▶ **Explore the material**:
a: From the passage on COVID-19 and Ontario schools, reproduce word for word the part that begins with the words containing "Ontario high school" and ends with "schools must follow.".
b: Answer these questions from the passage on COVID-19 and Ontario schools:
(i) Which body approved the COVID-19 vaccine that high school-aged students can now receive?
(ii) For what age group is a decision on Pfizer's COVID-19 vaccine expected in the coming months?
(iii) Which subjects does Amy Campeau teach?

Start of Provided passage

With schools allowing an in-person return for the fall semester, many students and teachers are faced with the foreign feeling of being in a classroom, once again. This year high school-aged students are eligible to receive a COVID-19 vaccine that has been Health Canada approved. As most of the eligible population of Ontarians are fully vaccinated, the outlook for this school year is different than the last.
As the fall semester progresses, more research is being conducted in order to examine the safety of COVID-19 vaccinations in young children.
The decision on Pfizer's COVID-19 vaccinations in children aged five to twelve is expected to be announced in the coming months. Protection in younger students will lead to safer school environments as the pandemic continues.
Ontario high school math and science teacher, Amy Campeau describes the COVID-19 situation in schools as continuously challenging. In order to keep the students and staff safe, the secondary school has implemented measures like mandatory masks, social distancing between desks, and reduced seating in the cafeteria. This is in addition to the provincial guidelines that schools must follow.

End of Provided passage
Start of Supplied records

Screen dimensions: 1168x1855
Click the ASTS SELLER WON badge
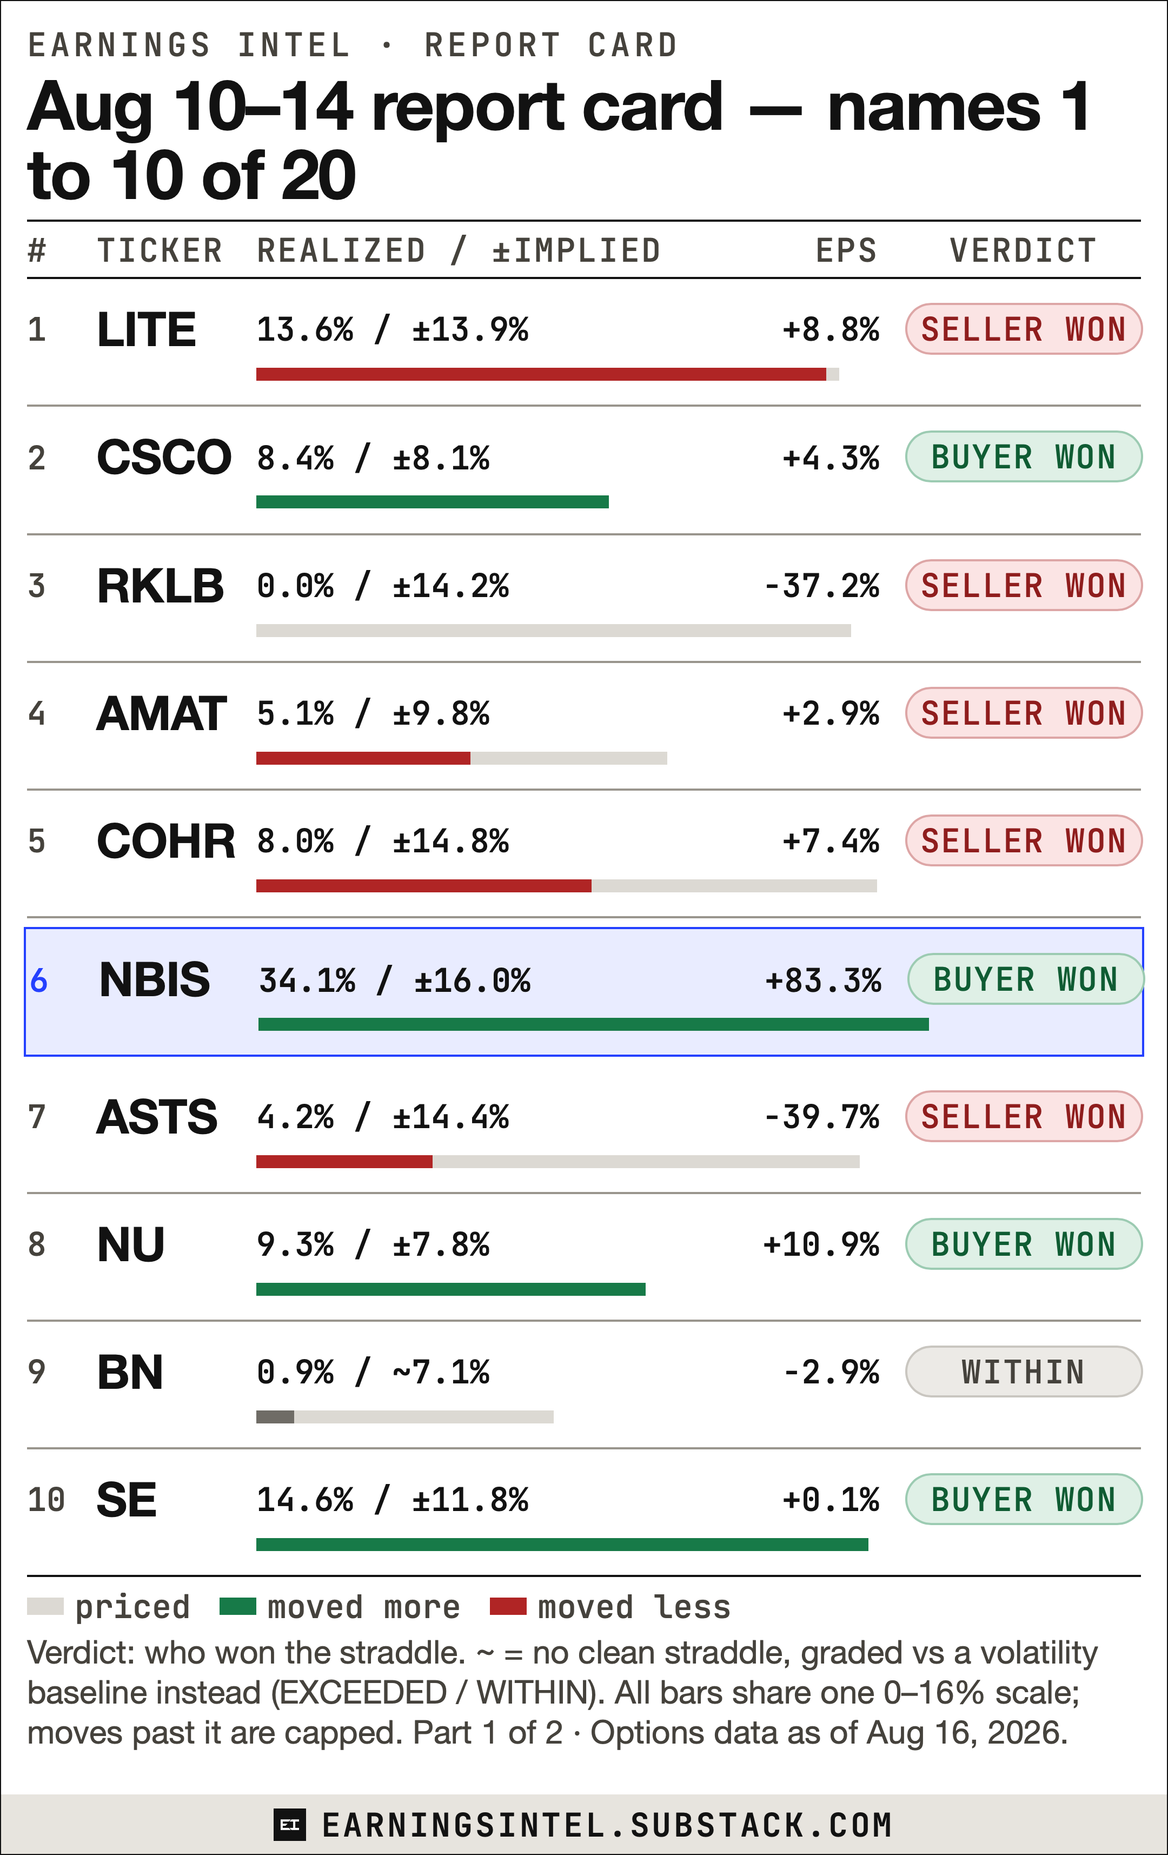[1023, 1116]
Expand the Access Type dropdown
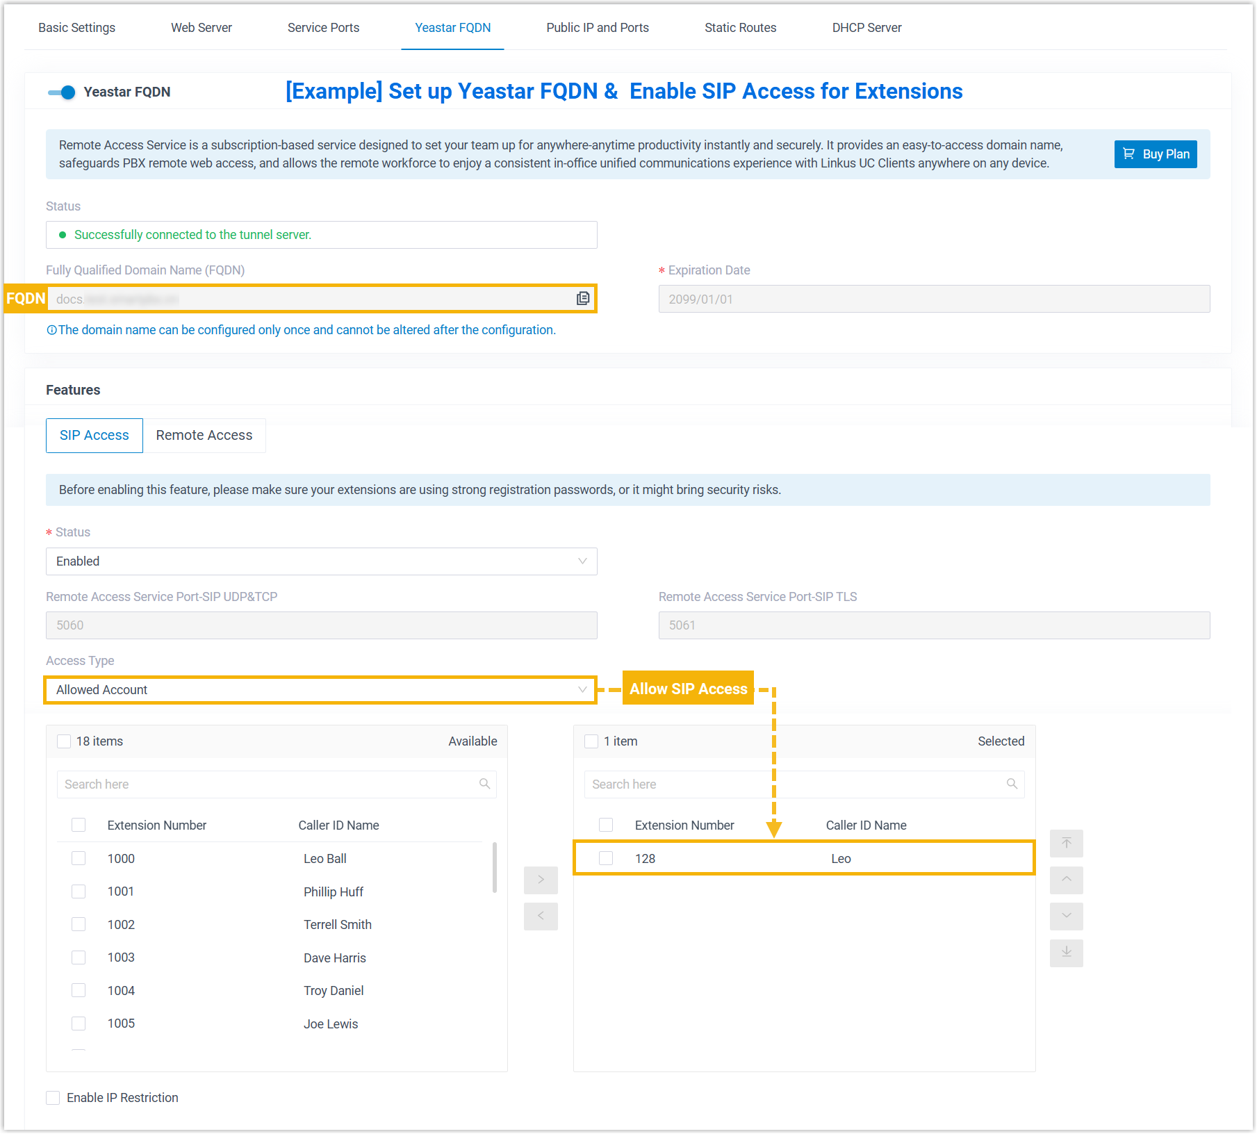Image resolution: width=1257 pixels, height=1134 pixels. click(x=321, y=690)
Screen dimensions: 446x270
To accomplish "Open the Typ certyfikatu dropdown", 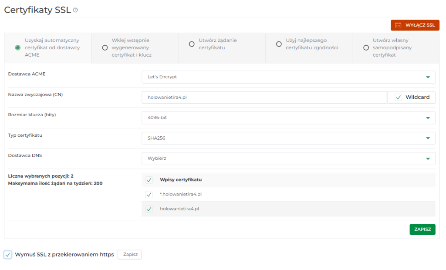I will 429,138.
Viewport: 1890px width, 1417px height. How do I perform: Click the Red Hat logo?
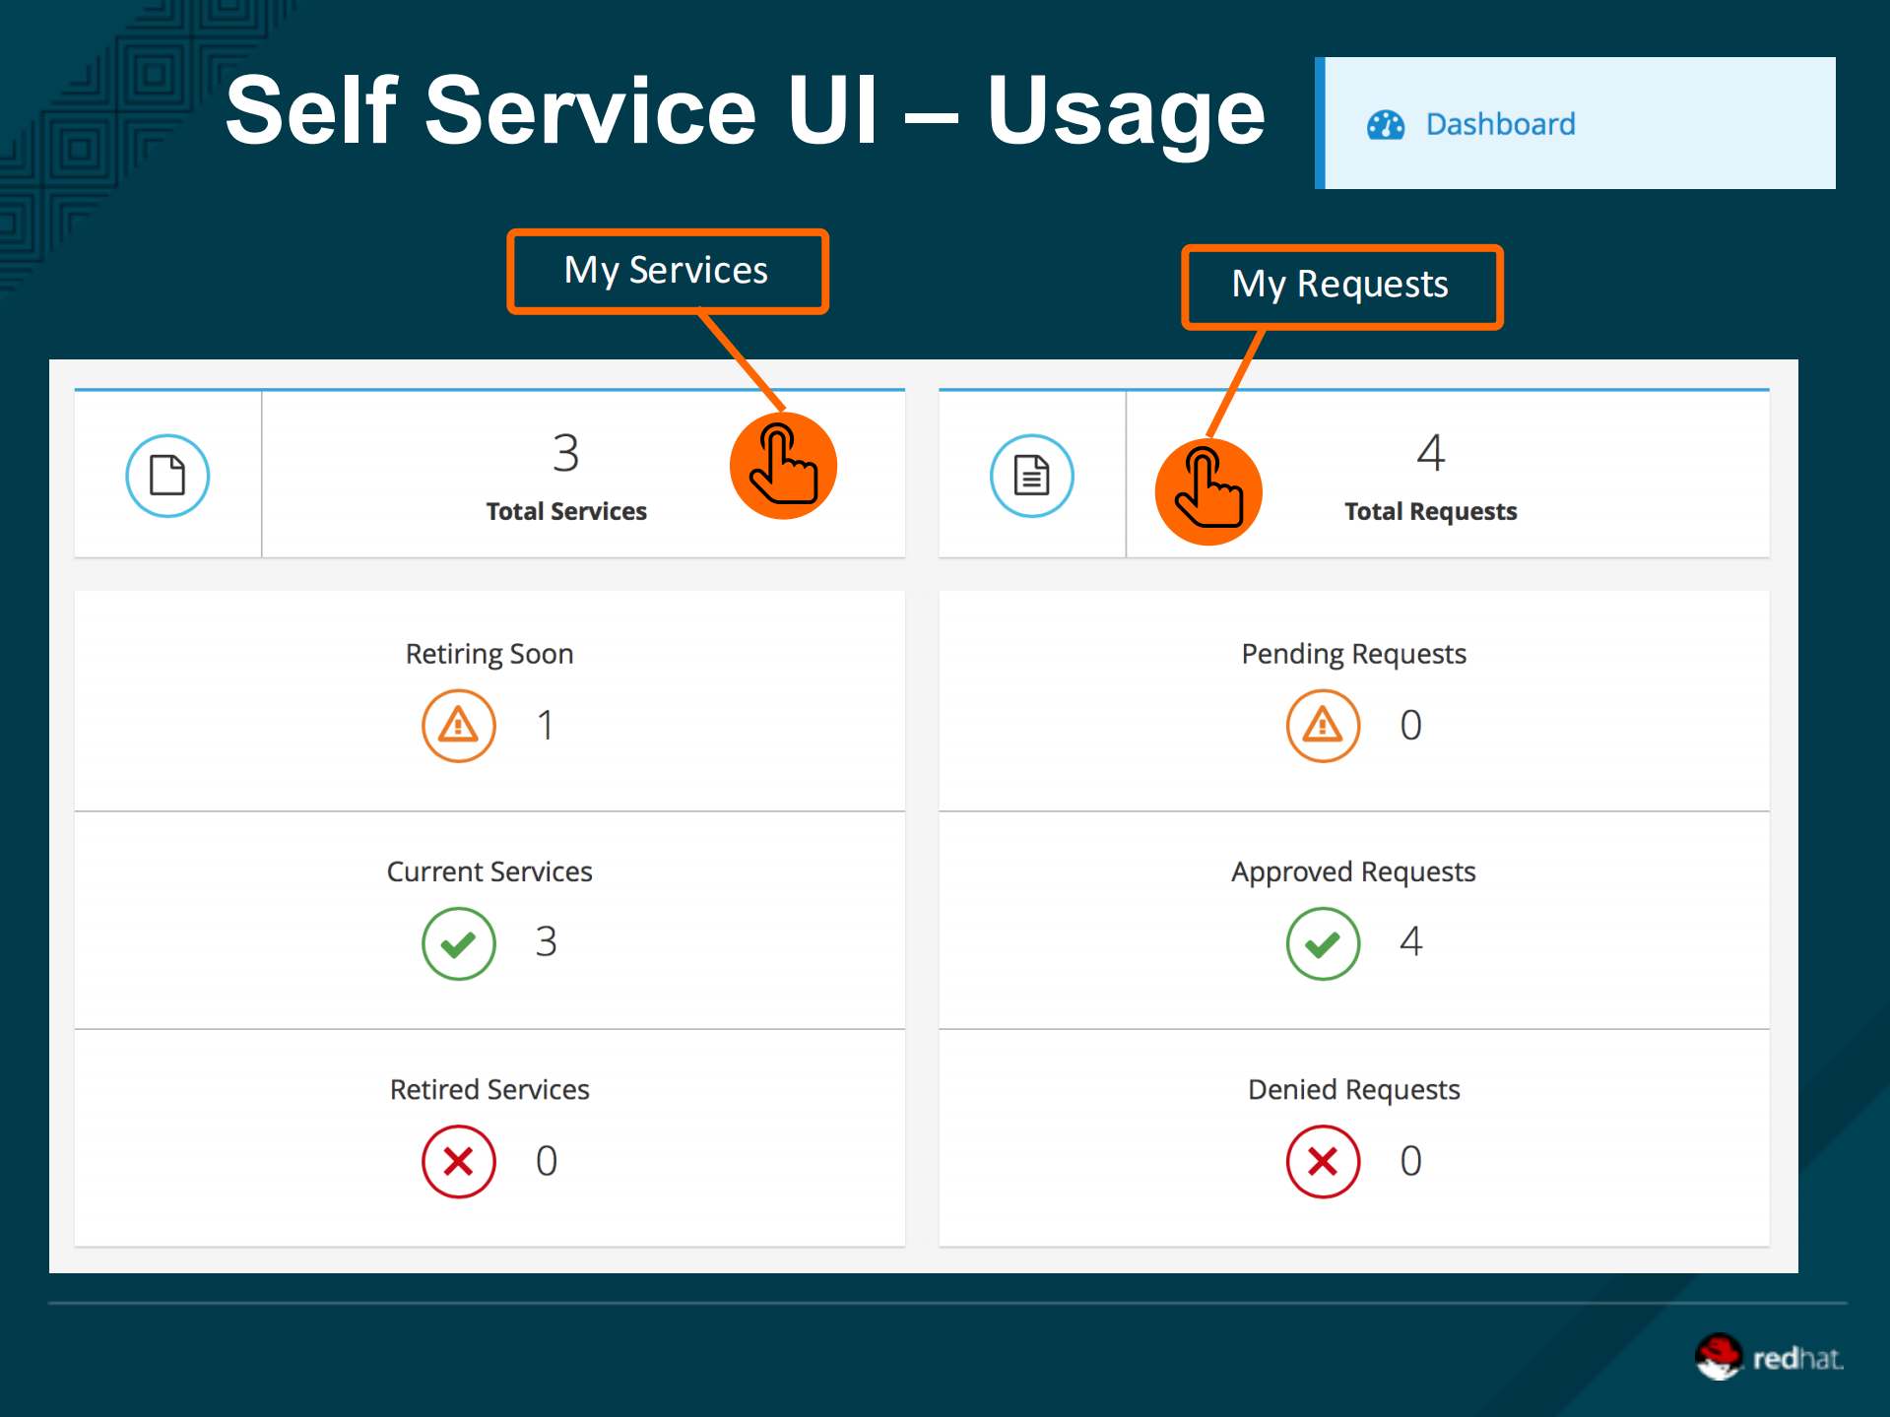tap(1768, 1358)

End of Supplied records

▶ **Per-task answers**:
a:
Ontario high school math and science teacher, Amy Campeau describes the COVID-19 situation in schools as continuously challenging. In order to keep the students and staff safe, the secondary school has implemented measures like mandatory masks, social distancing between desks, and reduced seating in the cafeteria. This is in addition to the provincial guidelines that schools must follow.

b:
(i) Health Canada
(ii) Children aged five to twelve
(iii) Math and science